Exercise instructions - Could you repeat the items below word for word, from the line with "You are a GUI" through the end of the items, with both ends included and the pictures left out?

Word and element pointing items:
□ □ □ □ □

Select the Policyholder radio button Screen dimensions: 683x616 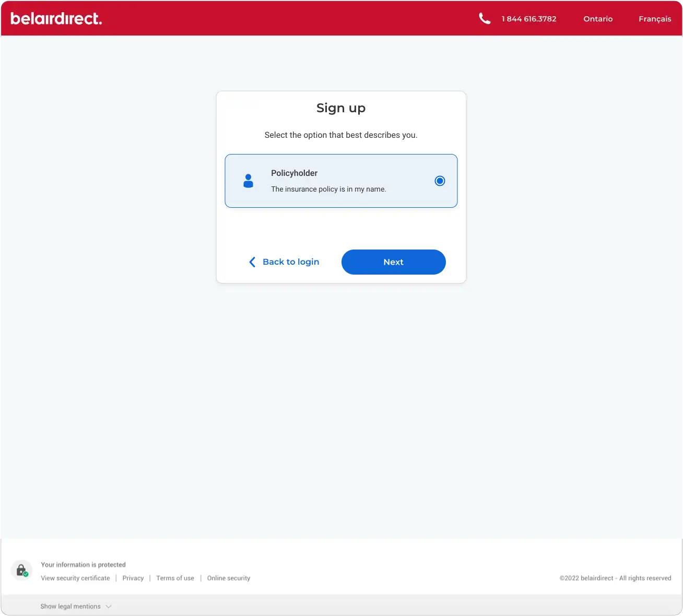tap(440, 181)
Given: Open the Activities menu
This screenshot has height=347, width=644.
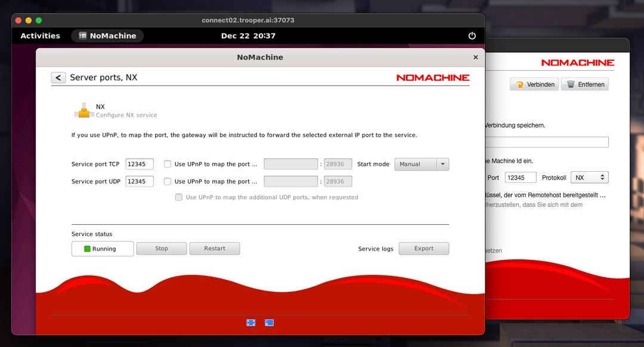Looking at the screenshot, I should [40, 36].
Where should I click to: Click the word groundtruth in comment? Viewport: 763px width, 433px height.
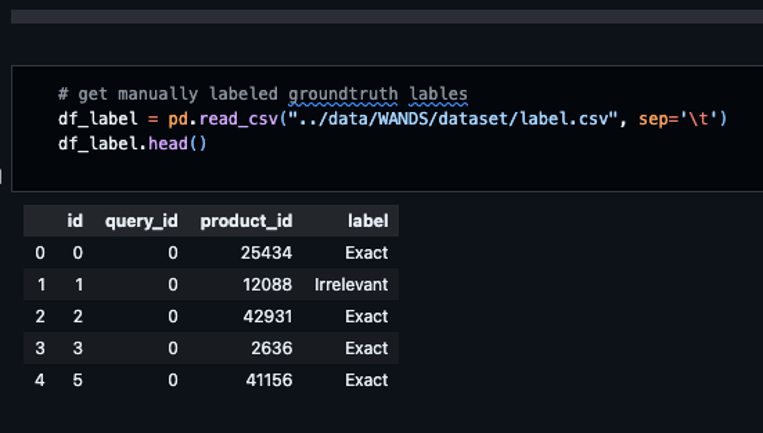point(343,94)
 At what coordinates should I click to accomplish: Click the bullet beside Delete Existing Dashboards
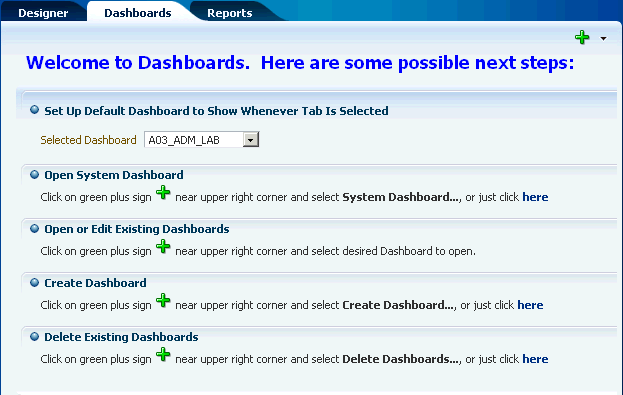tap(35, 337)
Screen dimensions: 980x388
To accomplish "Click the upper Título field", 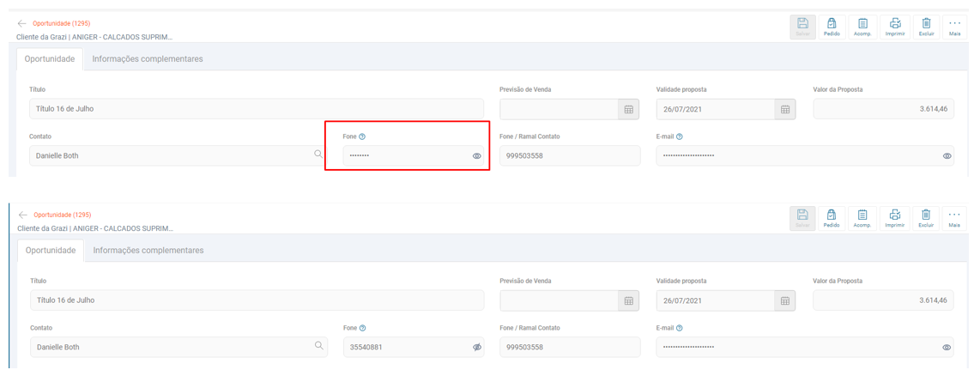I will pos(256,109).
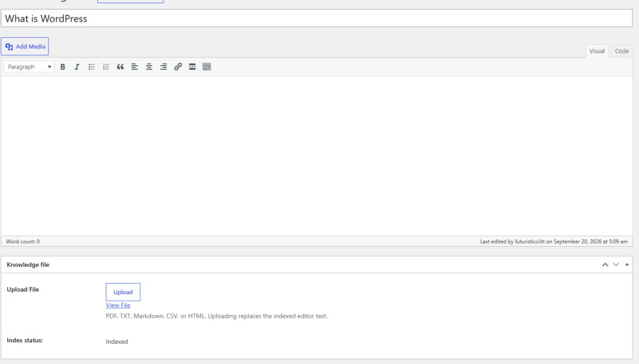
Task: Add a blockquote
Action: pyautogui.click(x=120, y=67)
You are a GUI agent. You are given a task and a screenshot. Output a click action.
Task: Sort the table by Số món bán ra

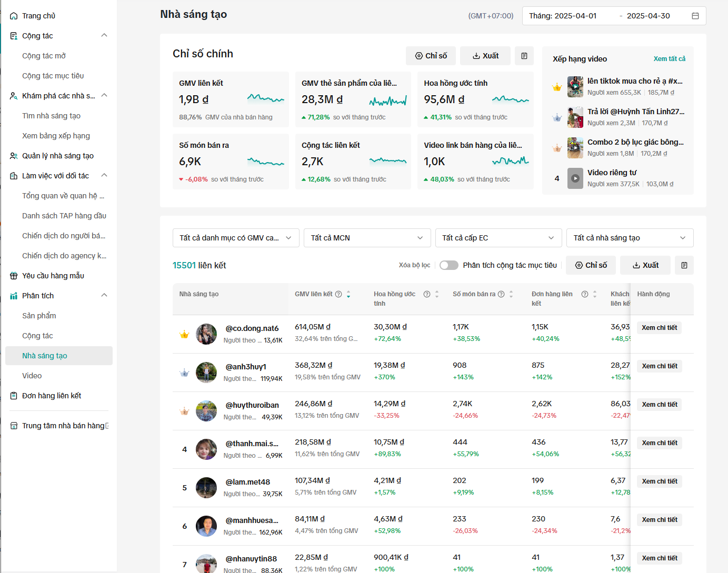pyautogui.click(x=511, y=294)
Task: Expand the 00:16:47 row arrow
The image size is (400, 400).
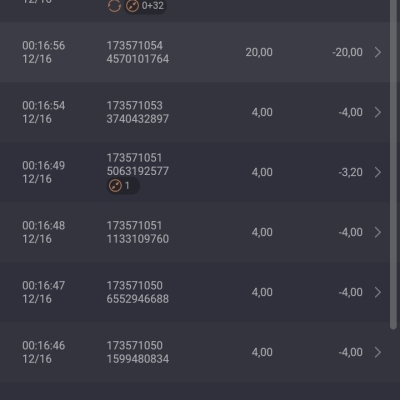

□ □ □ □ □

Output for this task -
You are a GUI agent. You are given a task and a screenshot. Output a click action.
Task: Sort the table by Số món bán ra

pyautogui.click(x=511, y=294)
Task: Expand the 00:16:47 row arrow
The image size is (400, 400).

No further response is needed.